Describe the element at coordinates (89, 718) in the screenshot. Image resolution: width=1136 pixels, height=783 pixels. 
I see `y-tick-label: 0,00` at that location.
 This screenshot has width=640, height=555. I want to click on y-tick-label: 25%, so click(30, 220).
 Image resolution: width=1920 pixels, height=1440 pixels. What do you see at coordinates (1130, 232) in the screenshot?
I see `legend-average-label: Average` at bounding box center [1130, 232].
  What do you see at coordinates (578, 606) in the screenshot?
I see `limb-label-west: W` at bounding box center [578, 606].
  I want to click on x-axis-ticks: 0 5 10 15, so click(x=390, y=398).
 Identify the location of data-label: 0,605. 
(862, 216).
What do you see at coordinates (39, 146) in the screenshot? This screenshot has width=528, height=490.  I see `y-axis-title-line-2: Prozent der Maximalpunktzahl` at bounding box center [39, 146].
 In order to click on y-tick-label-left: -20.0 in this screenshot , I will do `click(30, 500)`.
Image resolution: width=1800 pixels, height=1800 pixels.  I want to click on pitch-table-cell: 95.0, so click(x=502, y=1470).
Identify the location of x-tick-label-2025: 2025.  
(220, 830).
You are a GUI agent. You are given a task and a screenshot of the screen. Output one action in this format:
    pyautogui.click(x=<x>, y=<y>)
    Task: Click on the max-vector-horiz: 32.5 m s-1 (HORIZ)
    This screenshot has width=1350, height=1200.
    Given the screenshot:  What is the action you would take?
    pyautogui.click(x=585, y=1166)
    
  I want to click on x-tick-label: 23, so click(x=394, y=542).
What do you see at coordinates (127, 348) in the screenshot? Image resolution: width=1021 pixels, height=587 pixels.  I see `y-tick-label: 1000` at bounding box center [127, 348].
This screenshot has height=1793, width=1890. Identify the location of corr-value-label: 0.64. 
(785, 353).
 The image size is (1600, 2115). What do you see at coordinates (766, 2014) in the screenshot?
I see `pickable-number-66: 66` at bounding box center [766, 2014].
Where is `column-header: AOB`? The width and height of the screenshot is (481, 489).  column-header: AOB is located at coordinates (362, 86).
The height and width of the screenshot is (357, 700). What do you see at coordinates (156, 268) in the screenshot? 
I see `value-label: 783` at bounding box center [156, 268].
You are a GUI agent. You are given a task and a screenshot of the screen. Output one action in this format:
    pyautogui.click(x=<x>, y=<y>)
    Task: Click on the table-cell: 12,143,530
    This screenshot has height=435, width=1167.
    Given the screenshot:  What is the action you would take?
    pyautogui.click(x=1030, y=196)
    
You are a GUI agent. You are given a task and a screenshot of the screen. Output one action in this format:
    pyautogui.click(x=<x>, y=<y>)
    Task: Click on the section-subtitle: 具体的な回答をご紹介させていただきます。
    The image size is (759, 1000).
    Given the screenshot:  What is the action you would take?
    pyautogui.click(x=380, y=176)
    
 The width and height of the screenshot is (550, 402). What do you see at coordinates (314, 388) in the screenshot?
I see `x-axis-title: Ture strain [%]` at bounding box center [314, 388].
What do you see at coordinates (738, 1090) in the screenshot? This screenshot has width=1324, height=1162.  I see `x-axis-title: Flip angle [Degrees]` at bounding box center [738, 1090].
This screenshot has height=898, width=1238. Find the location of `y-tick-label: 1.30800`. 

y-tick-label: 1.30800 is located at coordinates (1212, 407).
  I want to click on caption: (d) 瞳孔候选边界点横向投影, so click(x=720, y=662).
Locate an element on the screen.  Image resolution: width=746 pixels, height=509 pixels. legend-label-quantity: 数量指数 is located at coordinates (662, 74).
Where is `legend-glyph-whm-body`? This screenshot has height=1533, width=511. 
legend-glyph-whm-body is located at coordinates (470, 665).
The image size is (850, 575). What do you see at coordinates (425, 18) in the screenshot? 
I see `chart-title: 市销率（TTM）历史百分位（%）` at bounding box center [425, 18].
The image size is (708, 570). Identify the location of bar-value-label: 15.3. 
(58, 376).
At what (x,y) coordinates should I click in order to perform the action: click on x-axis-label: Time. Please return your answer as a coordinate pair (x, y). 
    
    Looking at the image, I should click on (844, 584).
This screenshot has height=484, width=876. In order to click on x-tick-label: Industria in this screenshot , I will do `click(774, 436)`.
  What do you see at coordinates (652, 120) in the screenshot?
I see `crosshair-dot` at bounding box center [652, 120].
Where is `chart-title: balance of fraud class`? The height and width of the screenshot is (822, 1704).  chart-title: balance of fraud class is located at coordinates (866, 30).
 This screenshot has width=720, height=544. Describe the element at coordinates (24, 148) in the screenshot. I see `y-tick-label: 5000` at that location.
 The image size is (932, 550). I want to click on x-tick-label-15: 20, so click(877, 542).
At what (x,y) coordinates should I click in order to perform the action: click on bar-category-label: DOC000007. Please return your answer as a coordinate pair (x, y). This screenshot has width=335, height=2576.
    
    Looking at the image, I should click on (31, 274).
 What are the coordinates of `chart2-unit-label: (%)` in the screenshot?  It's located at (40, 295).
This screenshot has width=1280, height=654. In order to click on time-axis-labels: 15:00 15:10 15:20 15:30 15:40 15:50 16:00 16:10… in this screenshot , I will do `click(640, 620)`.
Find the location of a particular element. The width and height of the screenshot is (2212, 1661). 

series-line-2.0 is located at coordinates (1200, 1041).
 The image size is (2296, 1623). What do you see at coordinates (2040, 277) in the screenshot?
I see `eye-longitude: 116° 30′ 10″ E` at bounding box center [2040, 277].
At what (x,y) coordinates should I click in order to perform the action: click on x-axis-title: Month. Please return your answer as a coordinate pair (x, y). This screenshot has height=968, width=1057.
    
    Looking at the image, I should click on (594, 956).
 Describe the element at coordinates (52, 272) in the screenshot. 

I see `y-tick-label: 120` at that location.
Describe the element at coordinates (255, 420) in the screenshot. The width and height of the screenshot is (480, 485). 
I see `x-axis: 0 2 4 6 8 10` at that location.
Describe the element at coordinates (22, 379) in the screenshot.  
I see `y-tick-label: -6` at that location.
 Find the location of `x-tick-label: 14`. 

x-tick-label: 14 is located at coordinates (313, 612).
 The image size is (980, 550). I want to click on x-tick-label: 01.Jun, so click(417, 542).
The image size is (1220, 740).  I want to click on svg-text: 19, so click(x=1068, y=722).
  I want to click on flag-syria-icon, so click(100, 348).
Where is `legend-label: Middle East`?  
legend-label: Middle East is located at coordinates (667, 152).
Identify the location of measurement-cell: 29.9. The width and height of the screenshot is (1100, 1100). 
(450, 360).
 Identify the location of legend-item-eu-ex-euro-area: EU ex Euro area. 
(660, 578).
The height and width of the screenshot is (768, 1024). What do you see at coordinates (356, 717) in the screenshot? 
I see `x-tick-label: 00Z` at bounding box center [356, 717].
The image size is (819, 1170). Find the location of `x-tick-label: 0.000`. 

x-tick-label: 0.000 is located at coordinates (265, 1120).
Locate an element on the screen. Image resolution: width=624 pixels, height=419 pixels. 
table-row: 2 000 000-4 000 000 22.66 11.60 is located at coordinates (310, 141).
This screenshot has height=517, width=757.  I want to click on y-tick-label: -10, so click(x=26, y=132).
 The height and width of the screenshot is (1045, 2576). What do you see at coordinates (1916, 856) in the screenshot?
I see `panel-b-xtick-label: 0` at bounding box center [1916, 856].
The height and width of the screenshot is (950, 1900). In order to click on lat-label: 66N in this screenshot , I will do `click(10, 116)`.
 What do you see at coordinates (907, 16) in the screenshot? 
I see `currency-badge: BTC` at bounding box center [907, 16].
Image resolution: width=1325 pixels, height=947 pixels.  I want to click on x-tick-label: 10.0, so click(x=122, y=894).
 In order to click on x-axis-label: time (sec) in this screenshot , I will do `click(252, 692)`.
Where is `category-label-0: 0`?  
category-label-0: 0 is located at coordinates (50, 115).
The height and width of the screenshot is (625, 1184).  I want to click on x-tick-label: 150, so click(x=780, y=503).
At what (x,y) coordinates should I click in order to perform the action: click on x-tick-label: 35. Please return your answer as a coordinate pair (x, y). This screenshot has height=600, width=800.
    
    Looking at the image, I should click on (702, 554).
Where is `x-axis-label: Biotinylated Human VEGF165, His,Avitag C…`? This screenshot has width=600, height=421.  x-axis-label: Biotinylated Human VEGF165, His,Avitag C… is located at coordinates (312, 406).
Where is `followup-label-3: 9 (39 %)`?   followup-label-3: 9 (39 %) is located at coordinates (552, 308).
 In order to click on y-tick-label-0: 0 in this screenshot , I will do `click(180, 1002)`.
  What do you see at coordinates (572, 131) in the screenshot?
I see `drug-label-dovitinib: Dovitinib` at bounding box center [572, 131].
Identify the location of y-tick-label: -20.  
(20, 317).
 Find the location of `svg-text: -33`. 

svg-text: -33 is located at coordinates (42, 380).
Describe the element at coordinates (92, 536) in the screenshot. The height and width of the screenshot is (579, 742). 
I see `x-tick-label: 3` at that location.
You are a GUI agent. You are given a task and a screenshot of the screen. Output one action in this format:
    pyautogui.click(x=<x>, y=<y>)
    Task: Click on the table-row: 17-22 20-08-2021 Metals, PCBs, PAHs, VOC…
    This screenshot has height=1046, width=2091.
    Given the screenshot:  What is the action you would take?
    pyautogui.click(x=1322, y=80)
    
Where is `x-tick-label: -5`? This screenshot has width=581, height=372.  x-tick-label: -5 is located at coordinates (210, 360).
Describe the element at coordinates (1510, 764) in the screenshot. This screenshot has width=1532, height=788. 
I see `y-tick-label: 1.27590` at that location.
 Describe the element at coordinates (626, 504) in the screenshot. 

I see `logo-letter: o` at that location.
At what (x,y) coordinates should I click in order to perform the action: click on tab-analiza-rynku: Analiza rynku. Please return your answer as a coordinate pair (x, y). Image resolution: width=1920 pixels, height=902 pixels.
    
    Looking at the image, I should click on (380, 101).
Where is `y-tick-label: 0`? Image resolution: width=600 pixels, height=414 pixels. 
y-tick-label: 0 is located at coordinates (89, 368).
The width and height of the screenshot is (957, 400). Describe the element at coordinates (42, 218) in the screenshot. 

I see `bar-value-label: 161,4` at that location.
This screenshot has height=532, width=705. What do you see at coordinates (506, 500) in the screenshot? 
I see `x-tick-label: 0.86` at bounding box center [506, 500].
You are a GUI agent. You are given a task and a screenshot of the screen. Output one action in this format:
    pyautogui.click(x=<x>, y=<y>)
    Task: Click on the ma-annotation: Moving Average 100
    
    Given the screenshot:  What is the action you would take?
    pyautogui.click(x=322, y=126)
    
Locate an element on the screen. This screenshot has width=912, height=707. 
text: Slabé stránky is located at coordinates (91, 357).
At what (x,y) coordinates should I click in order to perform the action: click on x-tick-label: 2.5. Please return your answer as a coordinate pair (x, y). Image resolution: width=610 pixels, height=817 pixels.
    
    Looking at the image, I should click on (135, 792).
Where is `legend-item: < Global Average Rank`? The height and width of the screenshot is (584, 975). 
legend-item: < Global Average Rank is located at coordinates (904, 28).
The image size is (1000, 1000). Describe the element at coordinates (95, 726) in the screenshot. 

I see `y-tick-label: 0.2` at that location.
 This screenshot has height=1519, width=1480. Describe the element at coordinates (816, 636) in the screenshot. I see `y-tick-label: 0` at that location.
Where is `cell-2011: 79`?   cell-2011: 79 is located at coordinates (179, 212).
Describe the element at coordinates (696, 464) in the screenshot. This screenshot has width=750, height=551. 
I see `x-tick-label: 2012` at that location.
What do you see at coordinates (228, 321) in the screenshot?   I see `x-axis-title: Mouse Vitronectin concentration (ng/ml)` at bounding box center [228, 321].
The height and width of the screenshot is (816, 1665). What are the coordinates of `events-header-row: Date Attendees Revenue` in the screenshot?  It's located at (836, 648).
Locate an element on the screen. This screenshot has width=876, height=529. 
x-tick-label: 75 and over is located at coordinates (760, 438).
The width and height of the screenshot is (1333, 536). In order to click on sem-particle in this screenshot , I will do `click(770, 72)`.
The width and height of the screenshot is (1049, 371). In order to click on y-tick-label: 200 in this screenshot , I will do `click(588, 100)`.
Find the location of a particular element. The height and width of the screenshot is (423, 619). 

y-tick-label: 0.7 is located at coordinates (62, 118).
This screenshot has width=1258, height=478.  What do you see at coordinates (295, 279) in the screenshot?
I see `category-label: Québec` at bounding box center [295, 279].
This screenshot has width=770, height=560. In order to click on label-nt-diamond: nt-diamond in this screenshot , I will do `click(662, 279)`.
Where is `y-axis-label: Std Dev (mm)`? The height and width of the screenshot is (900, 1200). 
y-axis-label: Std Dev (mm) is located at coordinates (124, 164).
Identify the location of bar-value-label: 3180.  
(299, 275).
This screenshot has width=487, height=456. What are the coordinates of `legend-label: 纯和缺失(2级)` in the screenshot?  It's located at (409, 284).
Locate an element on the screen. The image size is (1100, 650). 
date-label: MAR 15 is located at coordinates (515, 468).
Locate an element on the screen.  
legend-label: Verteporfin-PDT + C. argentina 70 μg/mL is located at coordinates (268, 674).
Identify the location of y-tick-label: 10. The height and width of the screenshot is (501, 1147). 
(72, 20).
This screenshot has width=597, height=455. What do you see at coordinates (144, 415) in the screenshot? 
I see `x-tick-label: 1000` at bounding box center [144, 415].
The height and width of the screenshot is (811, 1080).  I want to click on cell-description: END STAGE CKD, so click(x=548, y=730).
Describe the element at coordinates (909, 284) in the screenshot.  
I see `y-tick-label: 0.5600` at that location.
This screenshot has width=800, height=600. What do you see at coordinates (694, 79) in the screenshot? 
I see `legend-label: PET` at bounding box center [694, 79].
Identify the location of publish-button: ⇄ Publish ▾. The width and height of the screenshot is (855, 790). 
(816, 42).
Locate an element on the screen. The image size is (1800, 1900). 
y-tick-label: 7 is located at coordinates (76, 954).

---+---

_About this task:_
Copy out the rows above word for word, starting at the line with "on x-axis-label: Time." and ending at the line with "Looking at the image, I should click on (31, 274).", both included.

_Completed task:_
At what (x,y) coordinates should I click in order to perform the action: click on x-axis-label: Time. Please return your answer as a coordinate pair (x, y). 
    
    Looking at the image, I should click on (844, 584).
This screenshot has height=484, width=876. In order to click on x-tick-label: Industria in this screenshot , I will do `click(774, 436)`.
  What do you see at coordinates (652, 120) in the screenshot?
I see `crosshair-dot` at bounding box center [652, 120].
Where is `chart-title: balance of fraud class`? The height and width of the screenshot is (822, 1704).  chart-title: balance of fraud class is located at coordinates (866, 30).
 This screenshot has width=720, height=544. Describe the element at coordinates (24, 148) in the screenshot. I see `y-tick-label: 5000` at that location.
 The image size is (932, 550). I want to click on x-tick-label-15: 20, so click(877, 542).
At what (x,y) coordinates should I click in order to perform the action: click on bar-category-label: DOC000007. Please return your answer as a coordinate pair (x, y). This screenshot has width=335, height=2576.
    
    Looking at the image, I should click on (31, 274).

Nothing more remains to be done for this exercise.